From what you are saying, it sounds like there are a couple of folders, which indicates the target/output database table ... do your files within a subfolder are always the same structure and contain the same columns in the same order? If not, first create a process to determine which type it is.

If there's no control... how do you know which file contains say customers? There should be something which indicates what type of data is presented in your file? Your folder, filename or its header.

If its really really really dynamic, you need to use regex to extract parts of data from within the file (header should indicate), use this to determine the type of data. But you still need to map your input data into output columns postgresdb (unless you store 1 column which contains the content from 1 row from the file).

Good luck!
Anonymous
Not applicable
Author

Yes, infact it is really, really dynamic. I will know the database name and table name from file path. Also am using the dynamic datatype to map the columns so I need not worry on the csv columns and schema. 

The main issue is setting database connection before loading. As a simple flow, tFileList-->tFileInputDelemeted-->tJavaFlex-->tPostgresqlOutput should work where tJavaFlex will set the database name and table name. But thats not happening. Even before the tFilelist starts loading, the tPostgresqlOutput will give error.

 

Jesperrekuh
Specialist
Specialist

By setting database connection you actually connect to multiple databases? or multiple tables? or both?
Maybe ... just a 'wild' idea... you could generate an INSERT INTO scripts and upload as bulk?
Anonymous
Not applicable
Author

Yes, am connecting multiple databases and tables inside those database dynamically while loading csv.

I tried a work around now to find the file/db/table and then looped that map and then tried the same flow which I mentioned in the beginning and it is working now.

 

But now the problem is with performance issue.

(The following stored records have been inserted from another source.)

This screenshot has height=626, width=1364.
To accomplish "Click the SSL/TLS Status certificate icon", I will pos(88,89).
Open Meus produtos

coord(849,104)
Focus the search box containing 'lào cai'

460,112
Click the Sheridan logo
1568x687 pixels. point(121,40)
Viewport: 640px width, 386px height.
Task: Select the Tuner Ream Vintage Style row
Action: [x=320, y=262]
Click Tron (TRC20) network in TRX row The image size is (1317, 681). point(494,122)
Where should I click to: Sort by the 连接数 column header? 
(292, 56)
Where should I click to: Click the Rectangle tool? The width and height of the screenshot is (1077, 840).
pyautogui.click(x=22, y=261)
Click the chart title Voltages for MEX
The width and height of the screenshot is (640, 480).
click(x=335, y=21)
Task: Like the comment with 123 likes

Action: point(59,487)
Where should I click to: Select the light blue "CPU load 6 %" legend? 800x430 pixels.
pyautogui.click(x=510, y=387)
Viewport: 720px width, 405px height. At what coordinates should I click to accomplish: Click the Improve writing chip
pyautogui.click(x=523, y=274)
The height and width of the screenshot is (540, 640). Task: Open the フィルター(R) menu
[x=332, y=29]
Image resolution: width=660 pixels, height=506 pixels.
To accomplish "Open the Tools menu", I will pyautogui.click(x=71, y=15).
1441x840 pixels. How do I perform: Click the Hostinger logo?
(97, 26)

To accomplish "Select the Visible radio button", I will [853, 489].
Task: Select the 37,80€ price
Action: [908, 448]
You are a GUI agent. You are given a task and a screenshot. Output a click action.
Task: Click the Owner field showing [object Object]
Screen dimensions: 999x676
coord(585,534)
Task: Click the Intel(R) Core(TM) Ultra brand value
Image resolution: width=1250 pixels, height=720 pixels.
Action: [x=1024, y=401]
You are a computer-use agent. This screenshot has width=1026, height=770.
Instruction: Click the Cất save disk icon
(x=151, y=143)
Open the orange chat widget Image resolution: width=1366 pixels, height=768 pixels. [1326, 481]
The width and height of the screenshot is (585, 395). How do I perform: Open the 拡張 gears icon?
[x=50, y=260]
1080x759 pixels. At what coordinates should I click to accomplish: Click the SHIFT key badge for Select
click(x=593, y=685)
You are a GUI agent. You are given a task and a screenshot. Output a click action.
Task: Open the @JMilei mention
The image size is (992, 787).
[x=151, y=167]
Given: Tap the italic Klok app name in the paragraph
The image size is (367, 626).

It is taking a 300K records more than hour. In tPostgresql, since am using insert or update and dynamic table creation (action on table) it is pretty slow now. I think need to find a way to segregate records to be inserted and updated and handle separately.

 

If there is any easy approach/component can be used to segregate, please let me know

 

Anyway, thanks a lot for all your inputs.